(Stored data entries)
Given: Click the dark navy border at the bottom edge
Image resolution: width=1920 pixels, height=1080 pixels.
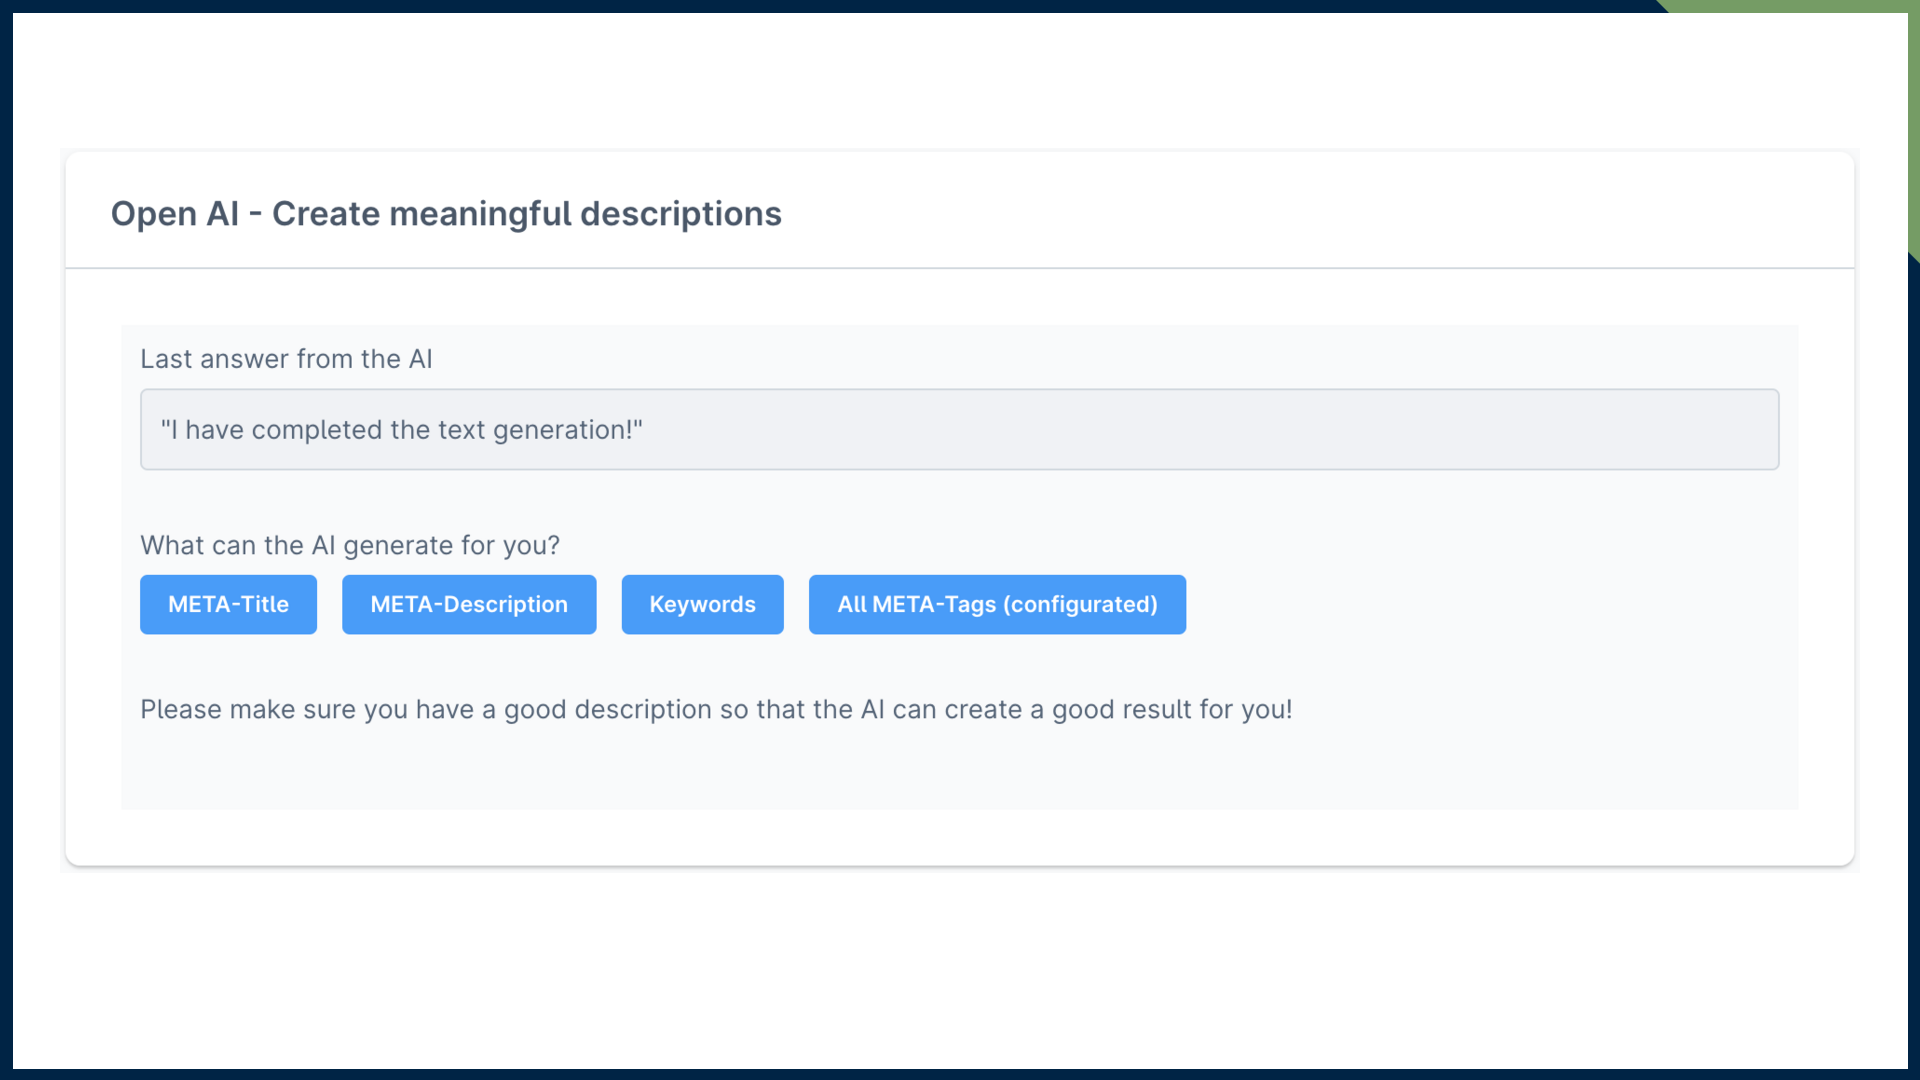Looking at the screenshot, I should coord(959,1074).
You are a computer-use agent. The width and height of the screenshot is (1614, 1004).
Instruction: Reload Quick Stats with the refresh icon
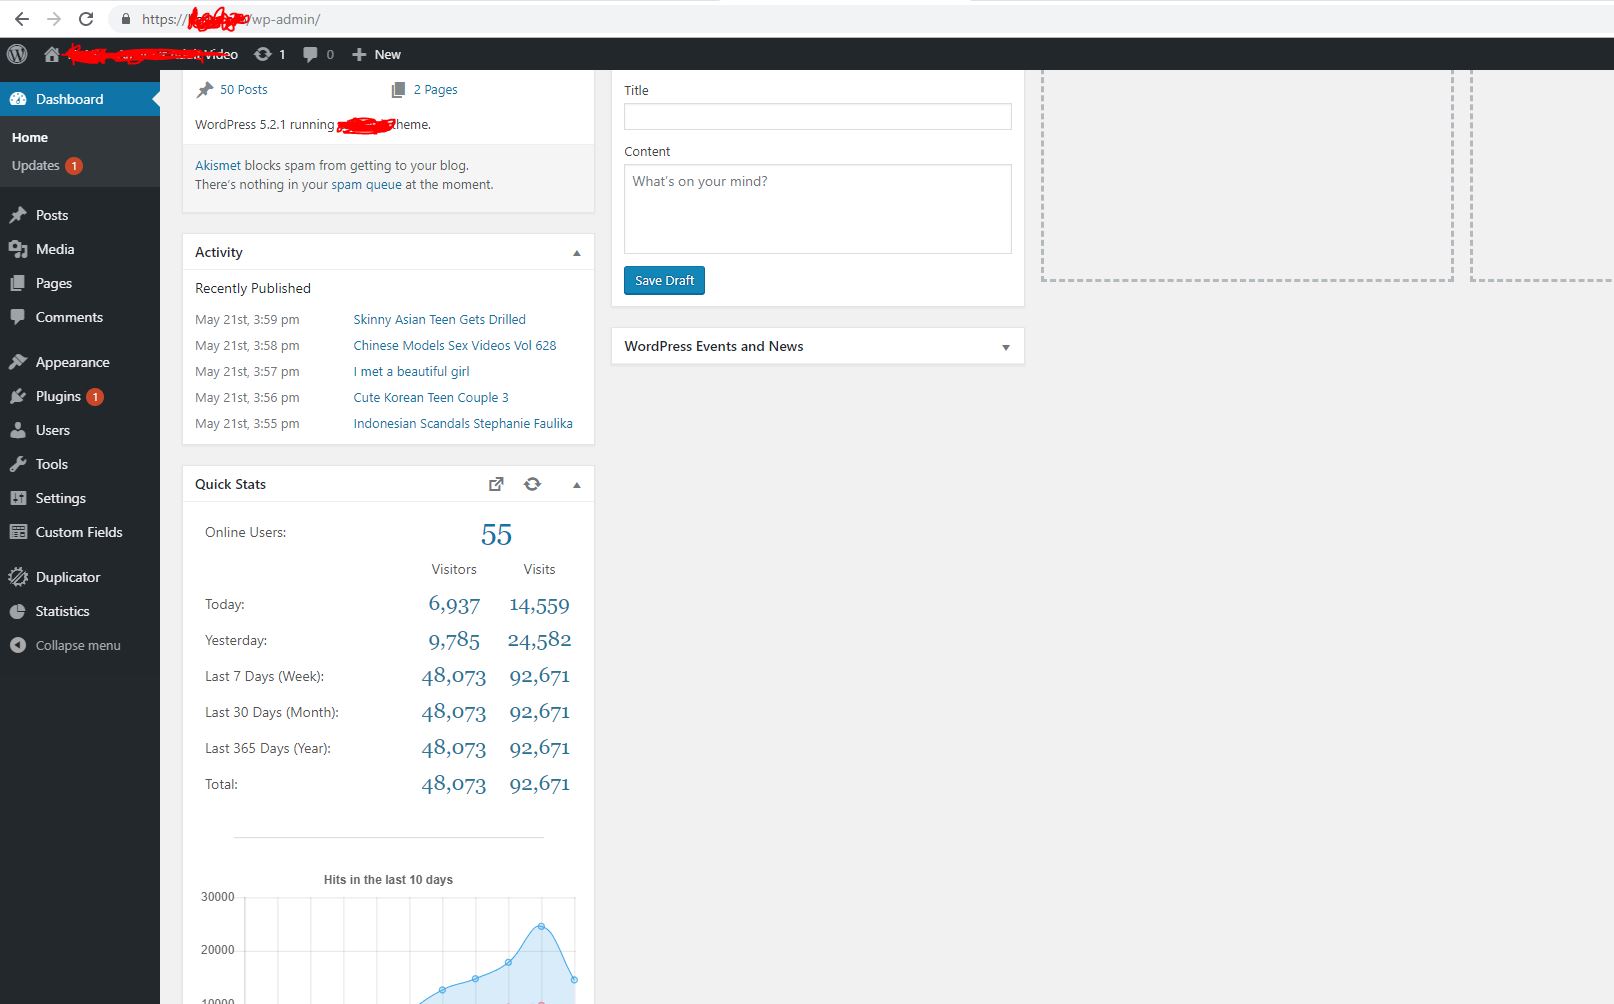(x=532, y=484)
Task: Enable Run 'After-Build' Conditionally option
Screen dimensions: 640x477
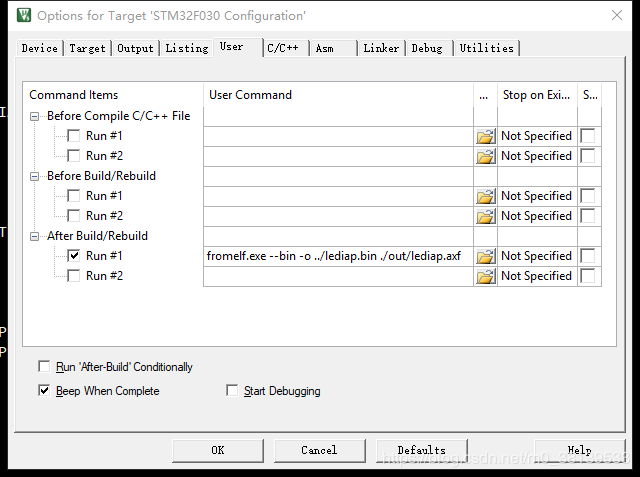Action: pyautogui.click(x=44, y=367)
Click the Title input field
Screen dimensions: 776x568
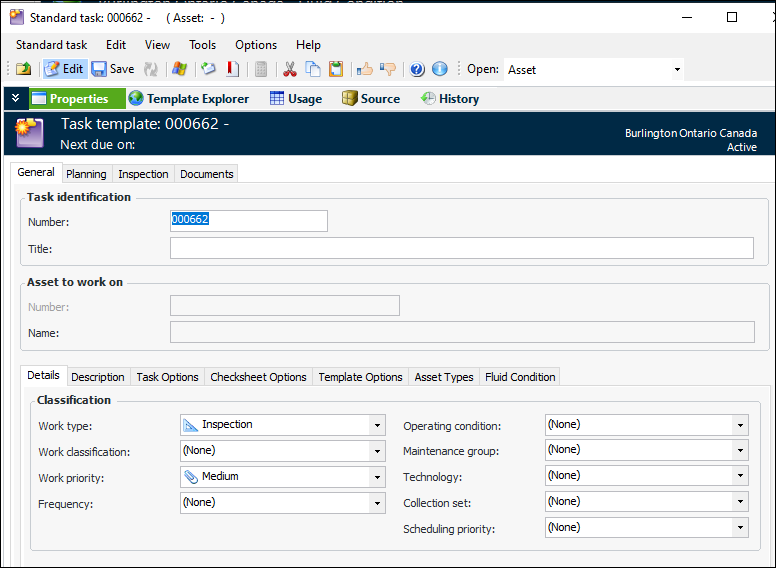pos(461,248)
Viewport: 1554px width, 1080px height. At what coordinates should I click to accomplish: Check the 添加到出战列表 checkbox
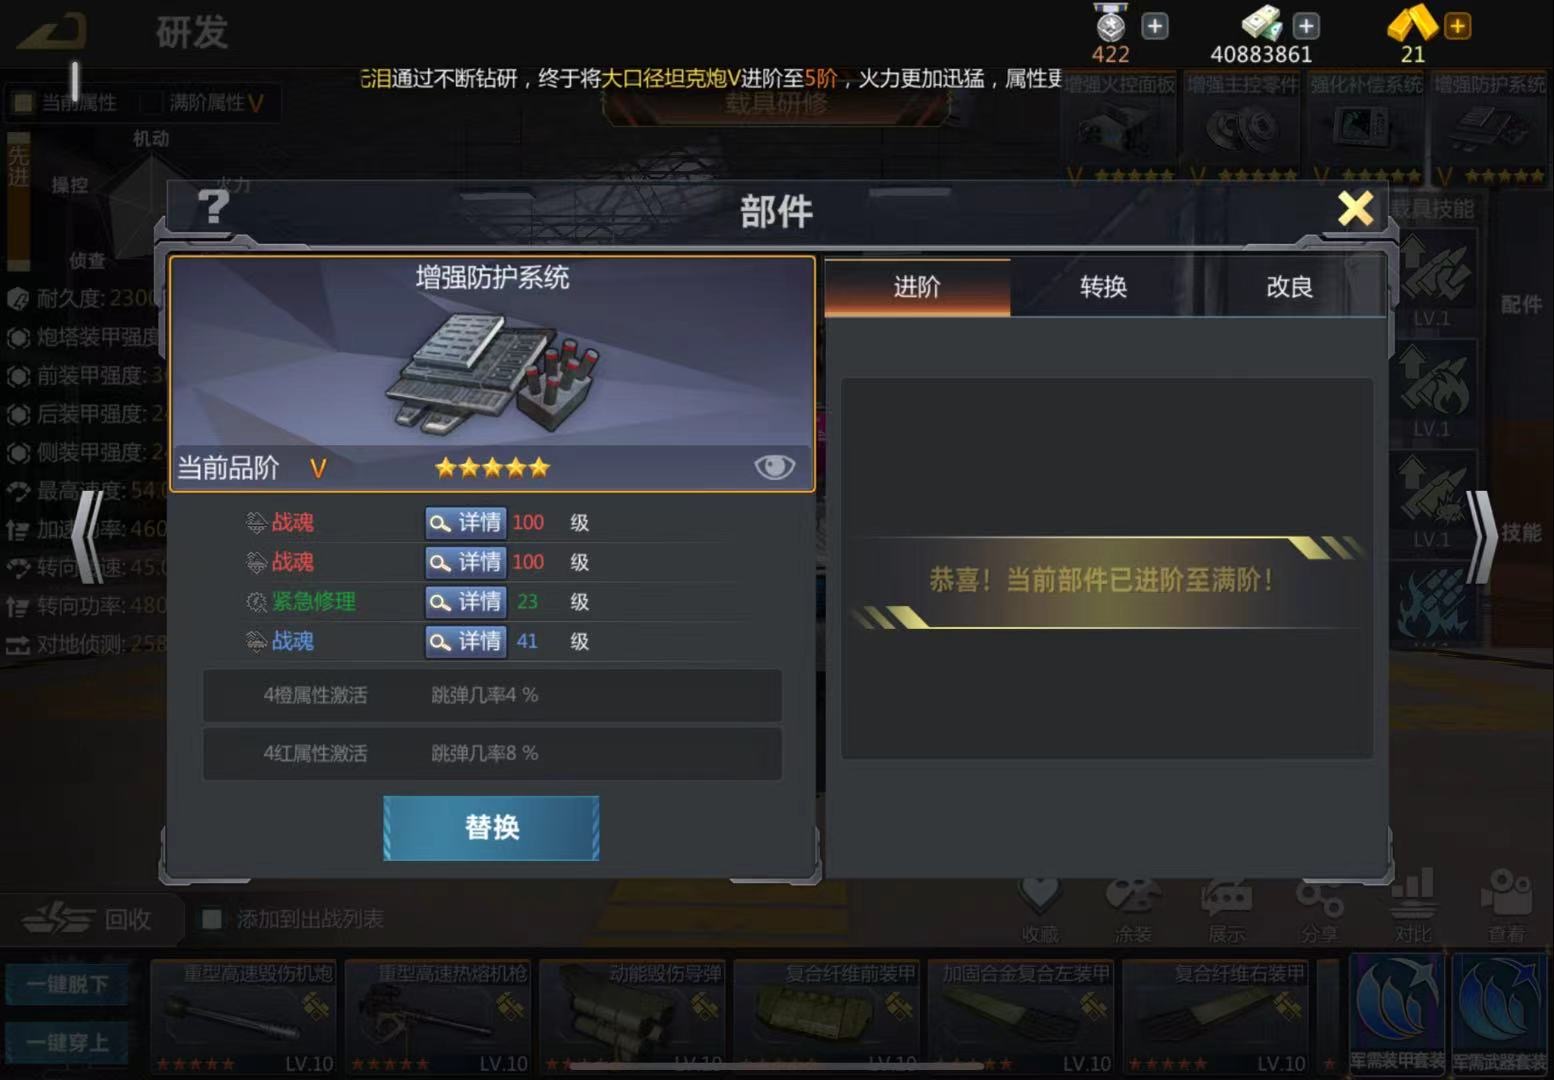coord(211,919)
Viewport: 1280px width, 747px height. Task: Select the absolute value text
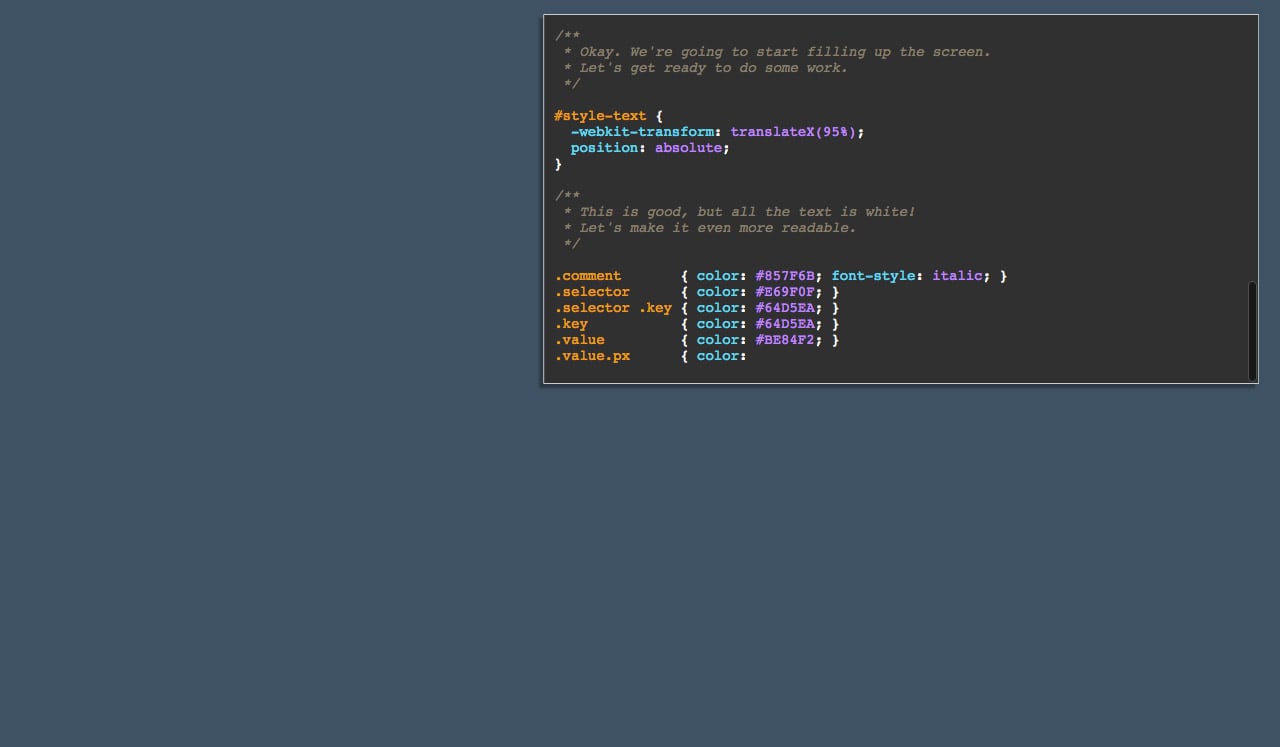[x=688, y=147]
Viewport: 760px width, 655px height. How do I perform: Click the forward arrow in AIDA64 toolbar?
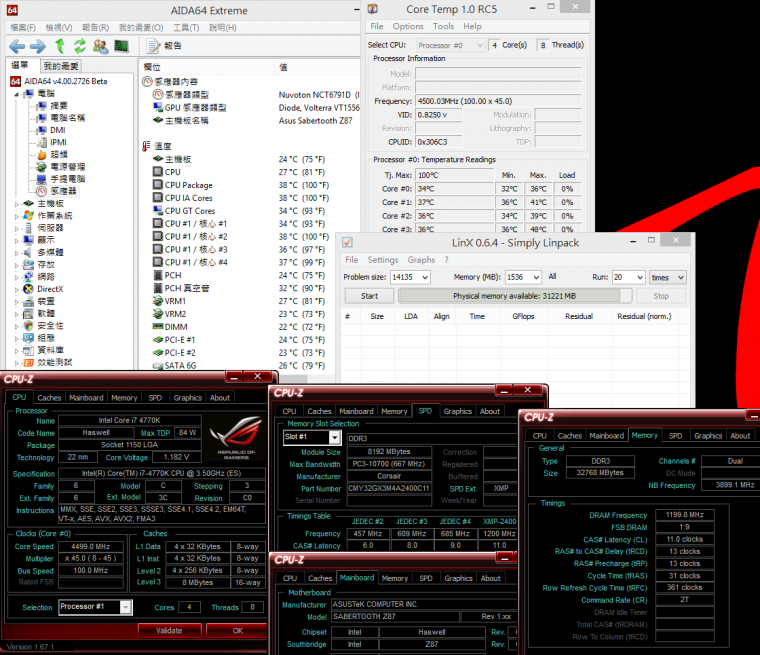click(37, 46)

- _Your task_
Your answer should consist solely of the lines from the one with "Click the Title input field" through the last line of the entries, restated word for word, with the pictures omitted.

- _Answer area_
Click the Title input field
Screen dimensions: 776x568
pos(461,248)
Viewport: 1554px width, 1080px height. At what coordinates should I click to accomplish: Check the 添加到出战列表 checkbox
coord(211,919)
Viewport: 1280px width, 747px height. Task: Select the absolute value text
[x=688, y=147]
Viewport: 760px width, 655px height. How do I perform: Click the forward arrow in AIDA64 toolbar?
click(37, 46)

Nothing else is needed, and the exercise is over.